In 2015 we see little ACA rollout of new components, but we see regulation change that will “remove the carrot and leave only the stick”. So I characterize 2015 as the “Year of the Penalty”. We will see penalties for hospitals increase AND for the first time, physicians will see reduced payment penalties (of up to 4%) for not including quality metrics for their Medicare patients.
ACO’s – that may be the benchmark for the future have undergone some significant changes as well. We saw a number of providers leave the Medicare ACO program earlier this year – as they we unable to meet the savings benchmarks that CMS set. The news around that was that key players left…like Sharp Health in San Diego which was the Pioneer ACO poster child for Medicare. CMS (and the ACA) can’t let the ACO model fail – as it is the platform for payment reform. Both the bundled payment and global payment models are being used here first. So CMS is changing the rules and most importantly DELAYING the penalties that would have happened this year. CMS had to act – commercial ACO’s are outstripping the savings seen in Medicare ACOs because they can configure the model differently.
So what’s the difference? – If I can over simplify this: CMS Medicare ACO’s are built around patient and delivery metrics only. Commercial ACO’s can configure against either the patient side or more macro saving venues. The best example of a successful flagship commercial ACO is the CIGNA/ Dartmouth Hitchcock ACO in New Hampshire. CIGNA splits savings 50/50 with the Dartmouth system based on global metrics like readmission rates, cross site medical record sharing, prescription fill rates, etc. Does this improve care? The short answer is yes, as the system becomes more efficient and system becomes more patient supportive, care improves.

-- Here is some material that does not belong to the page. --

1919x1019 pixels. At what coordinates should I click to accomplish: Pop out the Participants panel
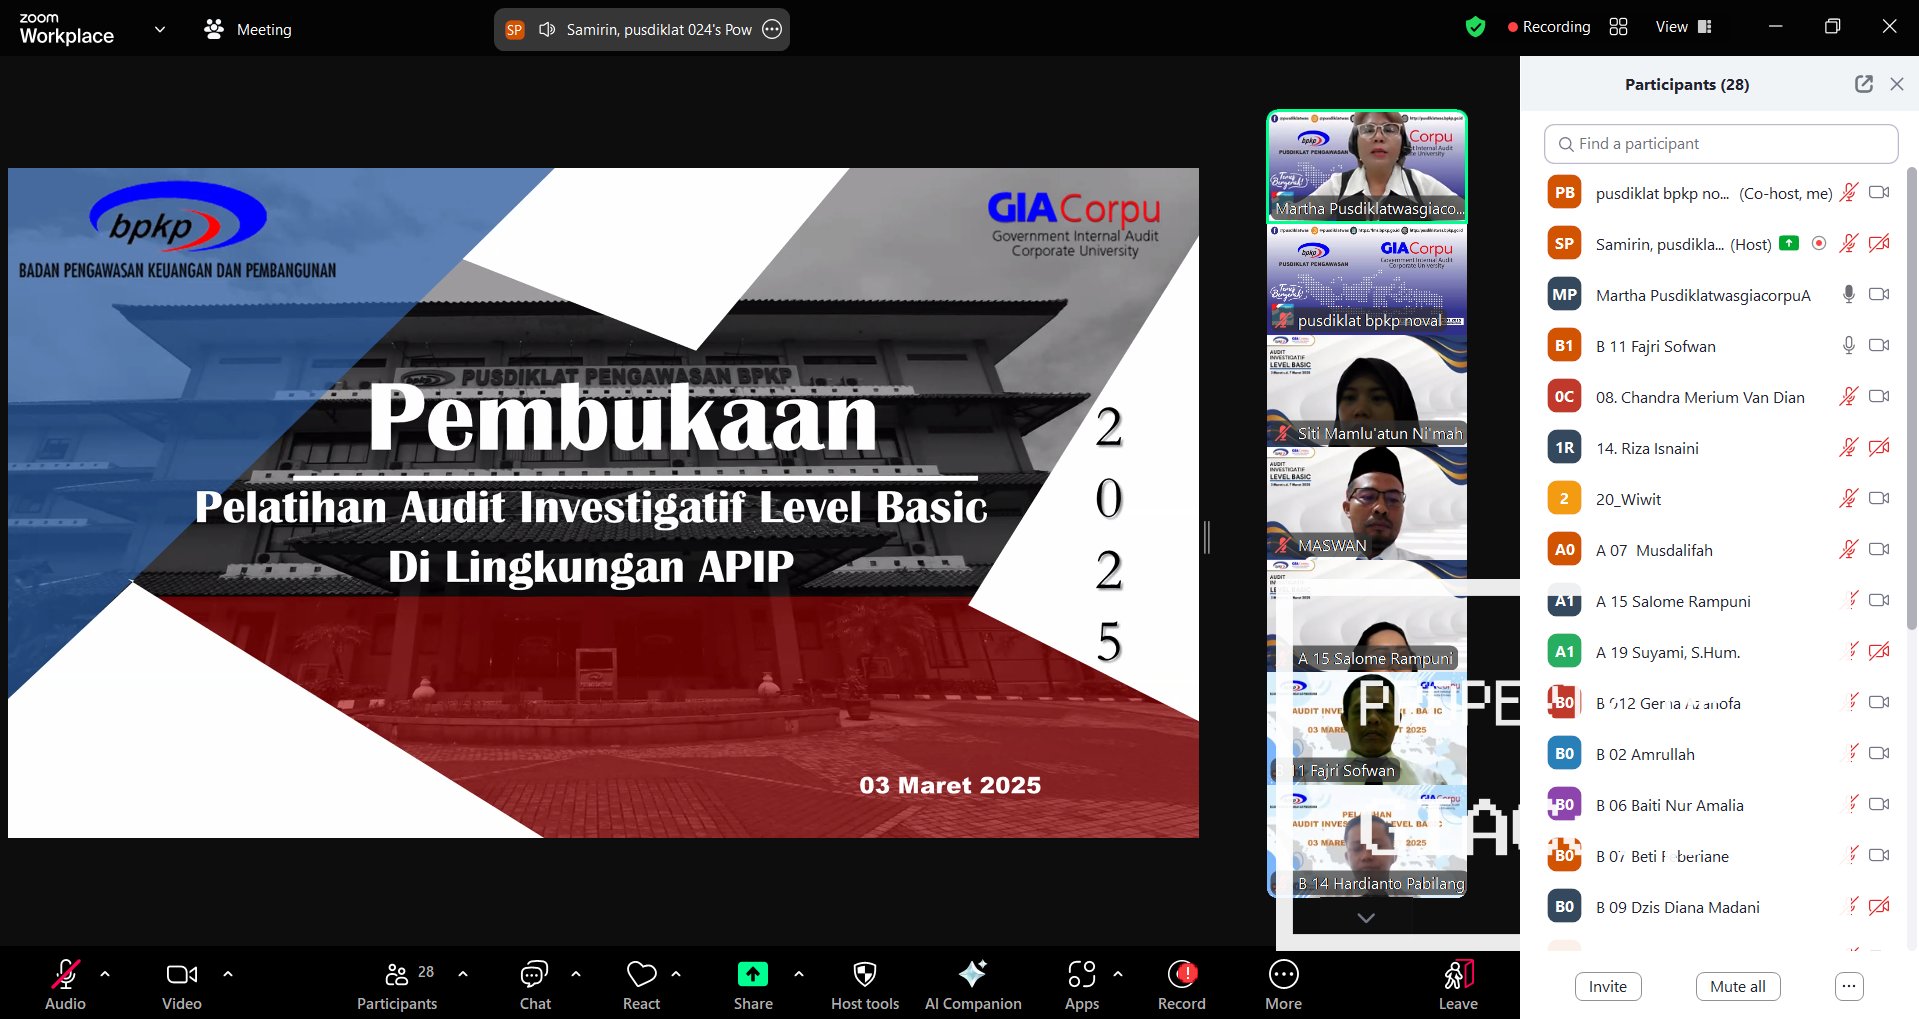(1863, 84)
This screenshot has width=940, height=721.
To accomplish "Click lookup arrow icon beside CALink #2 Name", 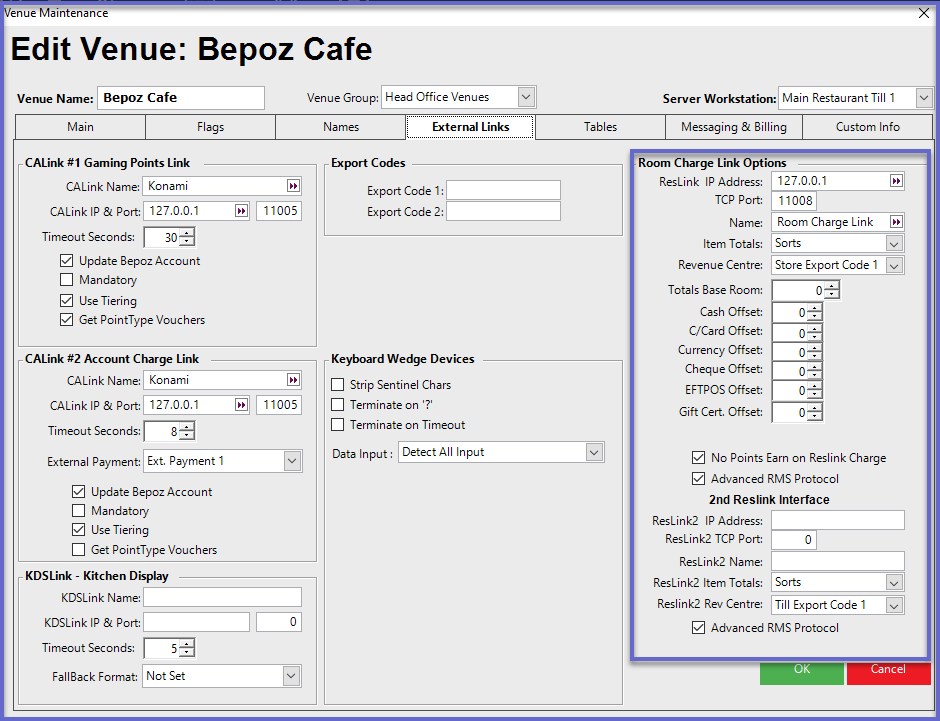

CMS wasn’t blind to this and had to act to preserve their ACO base….so they increased the “keep” side of the savings from .60 cents on the dollar to .75 cents and they delayed (for 3 years) the downside penalty of costing Medicare more ( the risk was 10% but increased to 15% under new rules). This rule delay may keep more Medicare ACO’s afloat – at least long enough for the new payment models to become implemented and field tested.
Does This Impact You?
Yes…as long as you have products used within Medicare you will indeed be impacted by both payment changes and quality requirements. Additionally, the commercial dialog may have to change as well – the question is, can you align your products to perform around those saving dynamics within a commercial ACO?
While there is no contest about 2014 being the biggest year for ACA roll out, if you thought that 2015 was going to be quiet, think again. Once physicians learn that they will be required to capture patient improvement (quality metrics) or be penalized up to 4% on reimbursement – it could alter the Medicare provider landscape. The fact that this was done without fanfare or much public notice could spell trouble for Medicare providers’ nationwide.
Watch for more market driven changes for ACO’s….payment change based on quality is just now upon us.